_Instructions for the task_
In the passage below on the epidermal growth factor receptor, reproduce the text from "The epidermal growth factor receptor (EGFR;" to "result in cancer.", with both ends included and every word and mark kept as it is.

Transmembrane protein

The epidermal growth factor receptor (EGFR; ErbB-1; HER1 in humans) is a transmembrane protein that is a receptor for members of the epidermal growth factor family (EGF family) of extracellular protein ligands.

The epidermal growth factor receptor is a member of the ErbB family of receptors, a subfamily of four closely related receptor tyrosine kinases: EGFR (ErbB-1), HER2/neu (ErbB-2), Her 3 (ErbB-3) and Her 4 (ErbB-4). In many cancer types, mutations affecting EGFR expression or activity could result in cancer.

Epidermal growth factor and its receptor were discovered by Stanley Cohen of Vanderbilt University. Cohen shared the 1986 Nobel Prize in Medicine with Rita Levi-Montalcini for their discovery of growth factors.

_Recorded data_
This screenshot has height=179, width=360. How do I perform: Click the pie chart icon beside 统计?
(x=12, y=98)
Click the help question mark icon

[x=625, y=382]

_Task output_
The epidermal growth factor receptor (EGFR; ErbB-1; HER1 in humans) is a transmembrane protein that is a receptor for members of the epidermal growth factor family (EGF family) of extracellular protein ligands.

The epidermal growth factor receptor is a member of the ErbB family of receptors, a subfamily of four closely related receptor tyrosine kinases: EGFR (ErbB-1), HER2/neu (ErbB-2), Her 3 (ErbB-3) and Her 4 (ErbB-4). In many cancer types, mutations affecting EGFR expression or activity could result in cancer.